From nurses to phlebotomists, the program has churned out employees in all aspects of the industry. Instructor Tammy Sismondo said about 80 percent of her graduates move on to further their education with the largest percentage in nursing to medical assisting.

“Several go on to work right from the program as a pharmacy tech, nurse’s aide and EKG tech,” she said, adding that 100 percent of her students gain employment in some form of health care. “They work at local hospitals or doctor’s offices and a lot of health care facilities, and a large majority work while they are in college. Health care is part of a growing career field that can offer lifetime employment and career advancement. Whether you are interested in pursuing an entry-level position or planning to further your career by attending a college or university, we are prepared to meet your needs. This fast-paced, state-of-the-art program will prepare you for success.”

She currently has 23 students in her program and juniors gain knowledge in medical terminology and basic entry-level skills such as safety, infection control, legal and ethical issues and anatomy and physiology. Seniors learn nurse assisting, EKG technician, phlebotomy tech and School-to-Work. Students may still participate in homeschool functions such as sports, be a member of the National Technical Honor Society and the Fellowship of Christian Athletes and take part in College Credit Plus to get a jumpstart on higher education.

In addition, her pupils have joined SkillsUSA and Health Occupations Students of America, the latter of which has resulted in three national winners and numerous finalists. The JVS is also affiliated with the National Health Care Association and offers many of the same certifications that are offered by colleges after graduation including phlebotomy technician, patient care technician, clinical medical assistant, Ohio Department of Health State-Tested Nurse’s Aide, OSHA Career Safe and CPR, AED and First Aid. College Credit Plus is offered through Eastern Gateway Community College for medical terminology, medical assisting, employability skills, nurse assisting and CPR/First Aid.

Sismondo continued that students who move on to college may pursue two-and four-year degrees to become a registered nurse, licensed practical nurse, radiology technician, physical therapy assistant, emergency medical technician, medical assistant, respiratory therapist, occupational therapist or work in sports medicine.

“We offer an extensive job shadowing program in conjunction with many local health care facilities. Job shadowing is an important aspect when choosing future career goals and aspirations,” she noted. “Students are better prepared to make informed decisions regarding future career choices and goals.”

She said shadowing gives pupils insight into their future career choice while volunteering helps them become acclimated to the health care environment and transition more easily to the workforce. Students have the opportunity to participate in the School-to-Work Program, which allows them to earn high school credit as they work in their chosen field of interest.

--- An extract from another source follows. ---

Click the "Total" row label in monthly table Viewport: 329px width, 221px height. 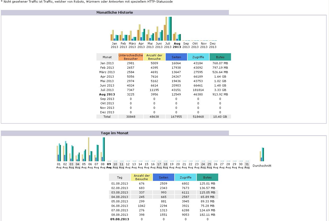tap(107, 117)
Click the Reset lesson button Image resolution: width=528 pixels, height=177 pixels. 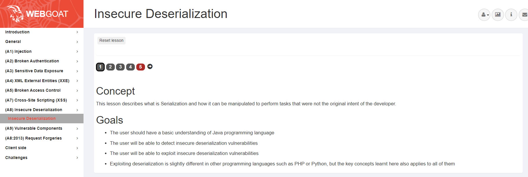tap(111, 40)
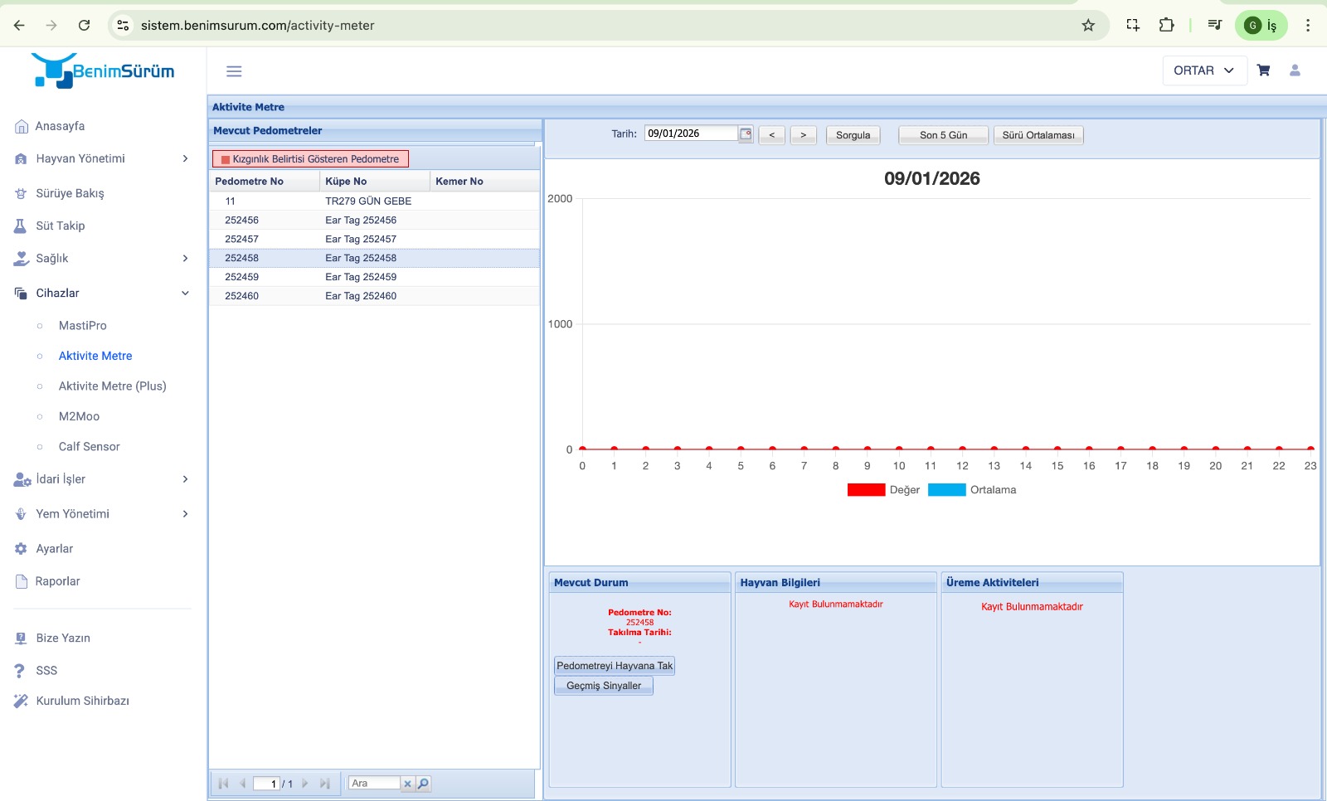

However, the sequence of the senior curriculum is changing next year to afford them even more chances for real-world experience.

“We do our nurse’s aide clinicals at Lancia’s Villa Royale with three full days for each group before they test,” she explained. “For phlebotomy, they draw blood and need 100 hours before they are eligible to sit for a test while the EKG tech requires 10 hours at facilities for clinicals. They also have an opportunity to take the test for patient care technician.”

Students planning to continue in the field say the JVS is helping them prepare for their career path.

Junior Bailey Ebright, a student at Buckeye Local High School, hopes to become a neonatal nurse and said she is getting a great start with her education.

“I’ll be ahead of my classmates. I’m more knowledgeable in what I want to do in life,” she added.

Allison Robinette, a junior at Indian Creek High School, is still reviewing her options but knows she wants to help others.

“You are getting a head start (here) and feel like you are getting a better look into it than when you go straight into college,” she concluded.